Es una zona poco conocida a la que solo habían llegado algunos dispositivos científicos y que acaba de ser visitada por humanos en el marco de la misión Artemis II. Es la primera vez que esto ocurre en la historia.
¿Por qué siempre vemos el “lado oscuro de la Luna”? Lo que ocurre es que, por un fenómeno llamado acoplamiento de marea, ese hemisferio nunca apunta hacia la Tierra, por lo que los seres humanos jamás lo vemos directamente desde nuestro hogar en el cosmos, por más preciso que sea el ojo humano o el telescopio que usemos.
Sin embargo, los tripulantes de la misión de Artemis II tuvieron un privilegio único: ver la cara "oscura" o, mejor dicho, "oculta" de nuestro satélite natural. Ellos llevaron consigo cámaras profesionales: cuatro unidades de GoPro Hero 11 y dos Nikon D5, además de cuatro iPhone 17 Pro Max. Estos dispositivos permiten inmortalizar las históricas hazañas en alta resolución.
Para los cuatro astronautas, orbitar toda la Luna y cruzar al otro sector en la cápsula Orion fue uno de los momentos más históricos y simbólicos de toda la misión. Allí, frente a ese paisaje silencioso y desconocido, el “lado oscuro” dejará de ser un misterio lejano para convertirse en una experiencia humana directa.
¿CÓMO ES LA CARA OCULTA DE LA LUNA? LA NASA REVELÓ LAS PRIMERAS FOTOS.
Según las descripciones de los tripulantes de Orion, y en línea con las observaciones previamente realizadas por satélites y dispositivos no tripulados, sabemos que la "cara oculta de la Luna" es un terreno rugoso colmado de cráteres, carente de las grandes planicies formadas con lava del lado visible.
Los astronautas agregaron que en las regiones altas identificaron tonos marrones y verdes, además de una zona con una formación parecida a un “pastel”.
“Anoche tuvimos nuestra primera vista de la cara oculto de la Luna y fue absolutamente espectacular. Hay algo en tus sentidos que te dice que no es la Luna que estoy acostumbrada a ver”, reveló la astronauta Christina Koch en diálogo con NBC.
“Efectivamente, sacamos nuestra información de navegación lunar y la comparamos, y dijimos: ese es el lado oscuro”, agregó.
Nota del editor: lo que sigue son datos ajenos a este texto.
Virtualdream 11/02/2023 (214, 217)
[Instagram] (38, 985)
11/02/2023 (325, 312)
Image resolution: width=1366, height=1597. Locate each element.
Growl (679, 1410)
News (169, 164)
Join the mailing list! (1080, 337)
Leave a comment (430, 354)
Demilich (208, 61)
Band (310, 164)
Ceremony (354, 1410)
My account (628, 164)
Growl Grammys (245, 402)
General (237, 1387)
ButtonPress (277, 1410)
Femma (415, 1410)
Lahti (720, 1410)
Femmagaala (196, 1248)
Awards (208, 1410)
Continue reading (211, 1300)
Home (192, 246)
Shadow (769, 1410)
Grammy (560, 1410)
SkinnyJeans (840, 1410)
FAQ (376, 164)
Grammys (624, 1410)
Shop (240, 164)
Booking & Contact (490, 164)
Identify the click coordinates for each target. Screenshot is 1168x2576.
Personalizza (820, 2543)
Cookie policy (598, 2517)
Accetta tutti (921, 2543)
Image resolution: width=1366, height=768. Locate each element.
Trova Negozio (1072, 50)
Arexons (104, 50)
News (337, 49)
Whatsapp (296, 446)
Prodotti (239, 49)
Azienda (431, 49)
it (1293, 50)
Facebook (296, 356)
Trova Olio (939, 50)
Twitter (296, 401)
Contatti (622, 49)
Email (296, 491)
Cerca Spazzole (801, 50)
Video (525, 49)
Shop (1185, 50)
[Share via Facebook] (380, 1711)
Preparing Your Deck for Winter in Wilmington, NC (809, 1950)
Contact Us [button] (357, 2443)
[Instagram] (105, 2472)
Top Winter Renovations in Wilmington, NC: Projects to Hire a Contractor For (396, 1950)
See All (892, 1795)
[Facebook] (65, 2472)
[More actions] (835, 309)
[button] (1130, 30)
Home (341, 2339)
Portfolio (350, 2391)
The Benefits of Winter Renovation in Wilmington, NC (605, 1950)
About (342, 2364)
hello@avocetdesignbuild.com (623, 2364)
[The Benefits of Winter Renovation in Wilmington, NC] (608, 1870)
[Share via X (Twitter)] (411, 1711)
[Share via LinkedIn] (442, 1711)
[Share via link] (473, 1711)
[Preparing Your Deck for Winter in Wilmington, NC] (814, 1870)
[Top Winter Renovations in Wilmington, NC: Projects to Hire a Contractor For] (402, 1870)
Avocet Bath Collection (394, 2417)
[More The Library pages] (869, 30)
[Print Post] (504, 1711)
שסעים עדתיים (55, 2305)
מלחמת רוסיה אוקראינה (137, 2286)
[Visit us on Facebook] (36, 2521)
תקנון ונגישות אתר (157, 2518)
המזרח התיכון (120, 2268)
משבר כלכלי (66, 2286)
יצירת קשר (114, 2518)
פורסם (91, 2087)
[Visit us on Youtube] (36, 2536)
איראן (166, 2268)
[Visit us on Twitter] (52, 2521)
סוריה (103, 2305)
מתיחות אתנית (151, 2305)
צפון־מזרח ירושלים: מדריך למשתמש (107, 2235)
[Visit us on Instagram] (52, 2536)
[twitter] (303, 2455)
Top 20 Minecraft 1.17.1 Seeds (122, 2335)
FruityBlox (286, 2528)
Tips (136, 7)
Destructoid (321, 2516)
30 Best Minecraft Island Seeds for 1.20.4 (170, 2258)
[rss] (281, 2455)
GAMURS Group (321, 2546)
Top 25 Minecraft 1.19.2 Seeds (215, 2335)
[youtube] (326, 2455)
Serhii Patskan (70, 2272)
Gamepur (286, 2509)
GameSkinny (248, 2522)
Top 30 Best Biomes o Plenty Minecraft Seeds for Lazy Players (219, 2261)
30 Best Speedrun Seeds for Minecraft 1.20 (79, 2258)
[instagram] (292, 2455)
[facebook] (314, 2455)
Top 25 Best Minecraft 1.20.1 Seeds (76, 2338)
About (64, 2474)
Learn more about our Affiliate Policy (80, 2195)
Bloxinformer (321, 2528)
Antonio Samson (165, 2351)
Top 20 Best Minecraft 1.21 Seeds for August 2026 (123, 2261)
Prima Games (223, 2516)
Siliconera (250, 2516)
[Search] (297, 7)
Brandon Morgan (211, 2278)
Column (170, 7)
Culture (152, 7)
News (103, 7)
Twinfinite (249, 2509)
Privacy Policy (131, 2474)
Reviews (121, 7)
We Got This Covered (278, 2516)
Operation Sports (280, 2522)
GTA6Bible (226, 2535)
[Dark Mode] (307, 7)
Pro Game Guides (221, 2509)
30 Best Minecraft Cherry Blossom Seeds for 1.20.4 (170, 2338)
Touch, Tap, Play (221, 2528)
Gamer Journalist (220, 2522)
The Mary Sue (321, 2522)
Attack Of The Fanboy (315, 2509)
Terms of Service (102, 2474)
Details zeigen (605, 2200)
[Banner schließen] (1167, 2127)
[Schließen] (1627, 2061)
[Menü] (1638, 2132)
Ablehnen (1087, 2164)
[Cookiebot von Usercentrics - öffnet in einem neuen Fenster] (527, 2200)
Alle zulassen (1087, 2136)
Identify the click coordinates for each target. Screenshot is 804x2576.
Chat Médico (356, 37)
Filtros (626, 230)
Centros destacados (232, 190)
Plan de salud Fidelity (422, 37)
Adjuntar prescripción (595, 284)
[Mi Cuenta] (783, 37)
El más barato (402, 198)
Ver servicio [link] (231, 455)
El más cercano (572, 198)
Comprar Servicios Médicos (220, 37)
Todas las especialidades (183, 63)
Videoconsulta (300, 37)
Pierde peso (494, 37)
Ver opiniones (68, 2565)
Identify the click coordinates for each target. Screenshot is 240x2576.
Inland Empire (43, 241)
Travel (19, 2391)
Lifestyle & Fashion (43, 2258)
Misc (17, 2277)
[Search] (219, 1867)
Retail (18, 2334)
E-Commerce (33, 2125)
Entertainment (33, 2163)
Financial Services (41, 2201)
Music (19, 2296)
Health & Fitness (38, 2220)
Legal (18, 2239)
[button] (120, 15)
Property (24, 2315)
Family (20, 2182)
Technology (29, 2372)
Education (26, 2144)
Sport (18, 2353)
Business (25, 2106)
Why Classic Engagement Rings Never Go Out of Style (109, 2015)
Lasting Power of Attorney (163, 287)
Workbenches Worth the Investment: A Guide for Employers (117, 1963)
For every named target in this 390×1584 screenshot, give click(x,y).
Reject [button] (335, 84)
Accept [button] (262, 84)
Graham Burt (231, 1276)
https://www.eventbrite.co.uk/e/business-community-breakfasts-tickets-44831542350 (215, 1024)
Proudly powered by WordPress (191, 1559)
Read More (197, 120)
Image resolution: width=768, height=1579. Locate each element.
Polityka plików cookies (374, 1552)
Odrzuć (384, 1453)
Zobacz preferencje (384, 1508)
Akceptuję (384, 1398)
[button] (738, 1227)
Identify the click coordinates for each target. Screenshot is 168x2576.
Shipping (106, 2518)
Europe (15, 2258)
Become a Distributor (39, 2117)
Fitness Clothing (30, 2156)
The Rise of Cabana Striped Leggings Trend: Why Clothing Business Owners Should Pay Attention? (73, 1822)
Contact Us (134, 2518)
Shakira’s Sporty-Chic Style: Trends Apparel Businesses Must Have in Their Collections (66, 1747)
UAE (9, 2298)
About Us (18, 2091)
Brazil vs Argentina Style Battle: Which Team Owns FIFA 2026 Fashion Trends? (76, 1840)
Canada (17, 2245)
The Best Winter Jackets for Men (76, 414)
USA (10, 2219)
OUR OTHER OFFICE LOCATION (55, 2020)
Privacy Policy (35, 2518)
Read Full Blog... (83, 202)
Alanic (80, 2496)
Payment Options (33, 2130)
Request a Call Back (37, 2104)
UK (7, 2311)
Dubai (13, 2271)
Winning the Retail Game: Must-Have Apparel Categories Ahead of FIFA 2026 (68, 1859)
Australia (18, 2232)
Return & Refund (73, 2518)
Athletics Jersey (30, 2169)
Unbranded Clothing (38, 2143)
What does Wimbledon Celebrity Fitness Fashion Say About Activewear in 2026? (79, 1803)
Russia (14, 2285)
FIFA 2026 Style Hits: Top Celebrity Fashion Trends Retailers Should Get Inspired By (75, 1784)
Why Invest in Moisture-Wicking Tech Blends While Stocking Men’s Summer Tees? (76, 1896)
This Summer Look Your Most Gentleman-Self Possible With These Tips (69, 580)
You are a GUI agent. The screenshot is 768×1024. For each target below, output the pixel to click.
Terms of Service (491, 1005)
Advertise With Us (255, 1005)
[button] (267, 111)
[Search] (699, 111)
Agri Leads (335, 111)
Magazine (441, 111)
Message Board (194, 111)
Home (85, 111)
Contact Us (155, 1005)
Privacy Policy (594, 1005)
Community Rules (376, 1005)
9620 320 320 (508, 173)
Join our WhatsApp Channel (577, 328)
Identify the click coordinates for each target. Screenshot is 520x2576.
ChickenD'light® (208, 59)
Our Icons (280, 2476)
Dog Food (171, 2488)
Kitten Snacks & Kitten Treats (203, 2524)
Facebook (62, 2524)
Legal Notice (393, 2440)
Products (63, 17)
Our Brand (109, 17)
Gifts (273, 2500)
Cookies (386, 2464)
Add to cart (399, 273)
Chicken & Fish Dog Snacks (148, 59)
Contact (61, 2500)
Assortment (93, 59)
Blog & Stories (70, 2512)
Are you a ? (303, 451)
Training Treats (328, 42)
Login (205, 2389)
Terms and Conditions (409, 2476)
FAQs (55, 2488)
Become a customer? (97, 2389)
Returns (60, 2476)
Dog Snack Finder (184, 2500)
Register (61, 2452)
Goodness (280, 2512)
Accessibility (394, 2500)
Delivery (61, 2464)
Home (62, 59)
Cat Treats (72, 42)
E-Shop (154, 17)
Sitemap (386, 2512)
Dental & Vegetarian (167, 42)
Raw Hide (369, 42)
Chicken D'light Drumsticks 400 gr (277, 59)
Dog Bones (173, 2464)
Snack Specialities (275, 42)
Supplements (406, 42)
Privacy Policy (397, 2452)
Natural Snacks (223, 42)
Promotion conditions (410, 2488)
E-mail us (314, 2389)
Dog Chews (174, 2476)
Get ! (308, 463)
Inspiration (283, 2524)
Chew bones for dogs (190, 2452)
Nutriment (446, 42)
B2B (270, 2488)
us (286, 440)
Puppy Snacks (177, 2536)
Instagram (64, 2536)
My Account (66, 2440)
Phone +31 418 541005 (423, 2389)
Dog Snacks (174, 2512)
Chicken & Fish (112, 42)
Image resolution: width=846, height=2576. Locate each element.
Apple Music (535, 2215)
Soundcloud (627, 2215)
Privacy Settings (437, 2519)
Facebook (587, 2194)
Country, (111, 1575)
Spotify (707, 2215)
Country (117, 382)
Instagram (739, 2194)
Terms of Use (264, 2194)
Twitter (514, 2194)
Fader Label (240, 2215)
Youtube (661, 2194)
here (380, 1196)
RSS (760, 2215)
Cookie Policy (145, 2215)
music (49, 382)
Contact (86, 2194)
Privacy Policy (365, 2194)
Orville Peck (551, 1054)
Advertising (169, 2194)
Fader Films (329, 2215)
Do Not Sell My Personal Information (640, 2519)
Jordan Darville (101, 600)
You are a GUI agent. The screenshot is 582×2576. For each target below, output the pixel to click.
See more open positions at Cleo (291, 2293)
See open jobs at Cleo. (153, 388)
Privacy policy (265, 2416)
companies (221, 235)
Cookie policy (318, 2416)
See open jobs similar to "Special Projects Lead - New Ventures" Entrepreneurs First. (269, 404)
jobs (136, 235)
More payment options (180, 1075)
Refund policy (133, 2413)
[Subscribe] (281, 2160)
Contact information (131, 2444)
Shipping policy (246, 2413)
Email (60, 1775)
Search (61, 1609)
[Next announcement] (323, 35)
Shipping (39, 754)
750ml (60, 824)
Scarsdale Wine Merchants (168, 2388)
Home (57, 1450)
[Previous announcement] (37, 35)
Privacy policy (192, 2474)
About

Luego de la histórica visita al lado oscuro de nuestro satélite, Victor Glover, uno de los integrantes de la misión, describió a esa región como “un muro totalmente negro”. El piloto añadió: “Es muy interesante para ver”.
“Hay mucha oscuridad en la cabina, ahora mismo”, comentaron los astronautas, los primeros humanos en ver en forma directa esa región lunar.
Entre los objetivos visuales más impresionantes del sobrevuelo destaca la cuenca Oriental considerada una de las estructuras más espectaculares del Sistema Solar. Se trata de la cicatriz dejada por el choque de un asteroide de unos 100 kilómetros de diámetro hace aproximadamente 3.800 millones de años.
Los cuatro astronautas también pudieron observar la cuenca Aitken del Polo Sur, una de las mayores depresiones conocidas en la Luna, donde se encuentra el cráter Shackleton. Esta región es clave para el futuro de la exploración no solo lunar, sino también del resto del Sistema Solar, especialmente para el futuro salto humano a Marte, que la NASA prevé llevar a cabo a lo largo de la década de 2030. En esta región se han detectado depósitos de hielo en zonas de sombra permanente.
Otros puntos de interés en el hemisferio oculto del satélite incluyen el cráter Tsiolkovsky, con su distintivo fondo de basalto oscuro, y el Mare Moscoviense, otro de los escasos mares presentes en la cara no visible del satélite, que apenas representan el 1% de su superficie. La explicación principal está en el grosor de su corteza. En el lado oculto, esta capa es considerablemente mayor —en algunas regiones casi el doble— que en la cara visible. Un espesor que ha impedido que el magma del interior ascendiera con facilidad tras los impactos de grandes meteoritos, evitando que se rellenaran las cuencas y se formaran las extensas llanuras de basalto conocidas como mares.